- **WHAT YOU NEED TO DO**: Convert everything in the listing from the line containing "You are a GUI" down to the end into a JSON list of strings, one string per line. Skip blank lines and leave the pictures out.

- **SUPPLIED DATA**:

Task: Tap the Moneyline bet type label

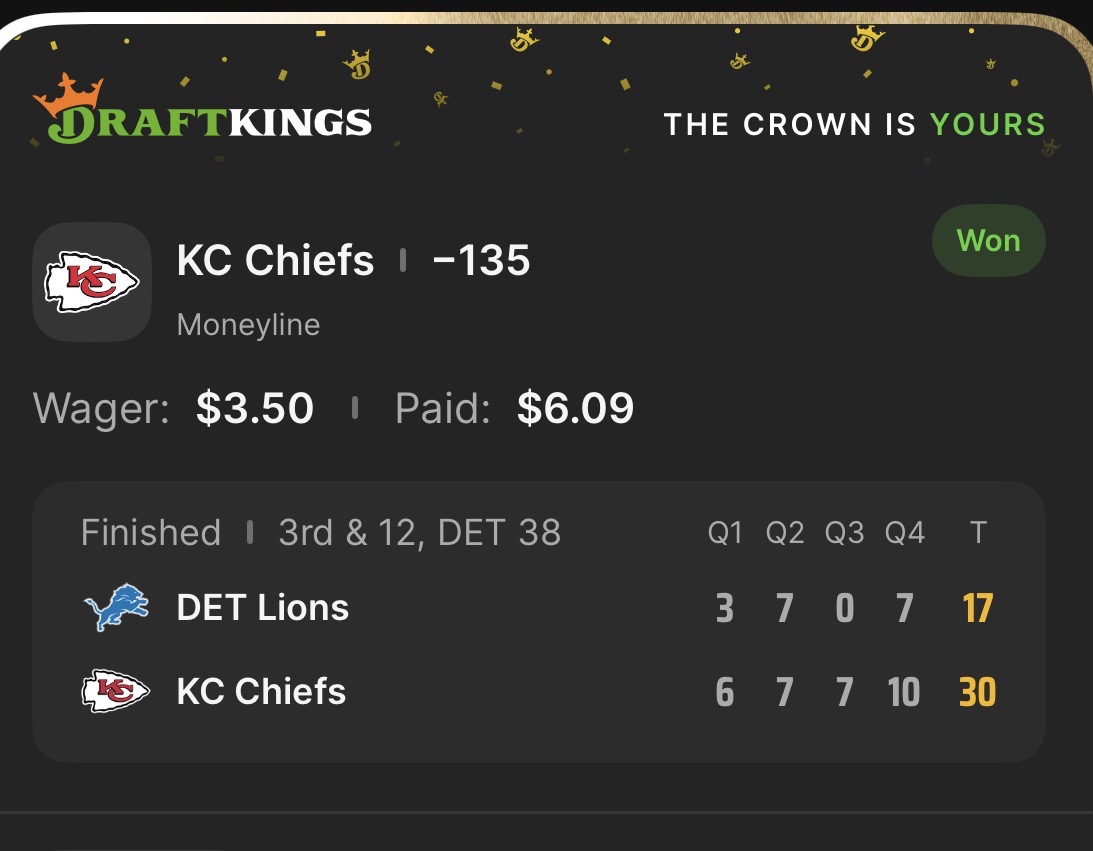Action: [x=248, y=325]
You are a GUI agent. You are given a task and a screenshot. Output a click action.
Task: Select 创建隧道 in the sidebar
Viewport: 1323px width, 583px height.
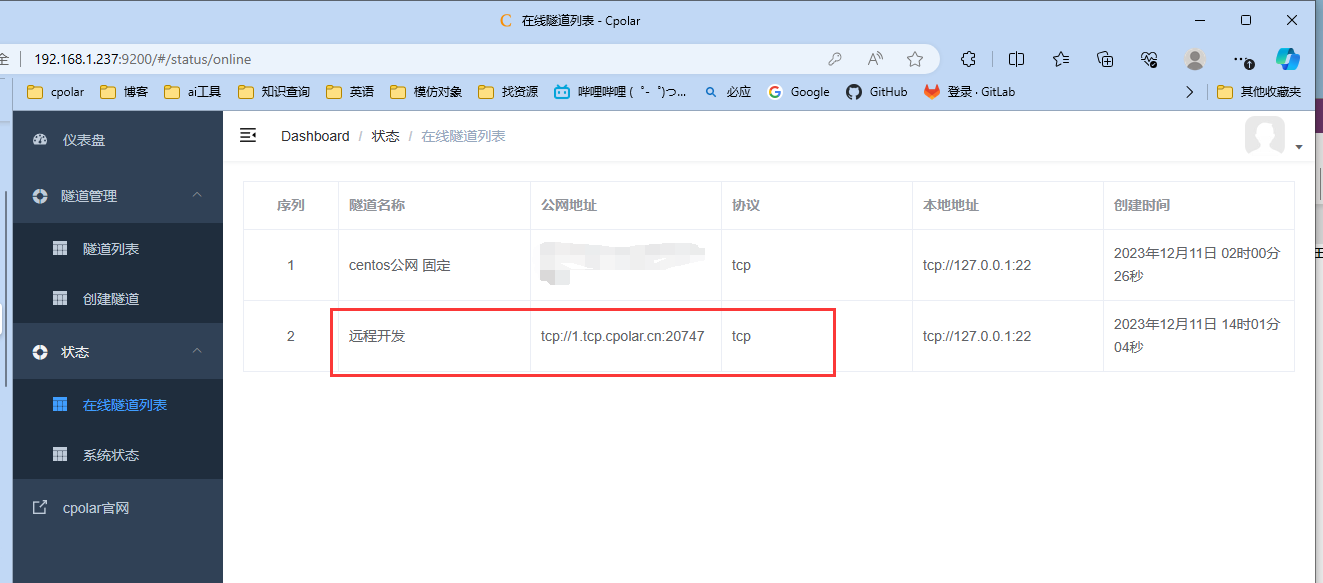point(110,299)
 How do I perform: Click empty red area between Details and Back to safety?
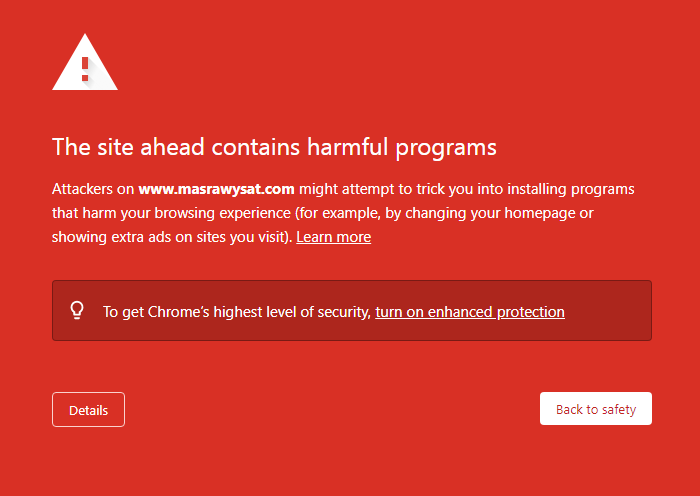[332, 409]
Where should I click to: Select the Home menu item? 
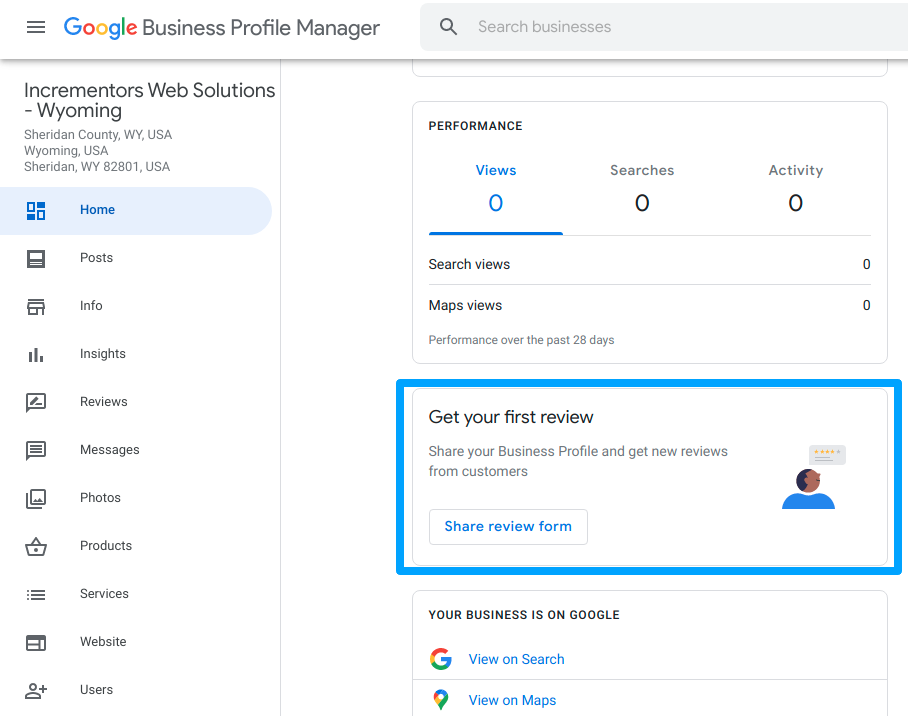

- **FINISHED TASK**:
[
  "You are a GUI agent. You are given a task and a screenshot. Output a click action.",
  "Task: Select 创建隧道 in the sidebar",
  "Viewport: 1323px width, 583px height.",
  "point(110,299)",
  " How do I perform: Click empty red area between Details and Back to safety?",
  "[332, 409]",
  "Where should I click to: Select the Home menu item? "
]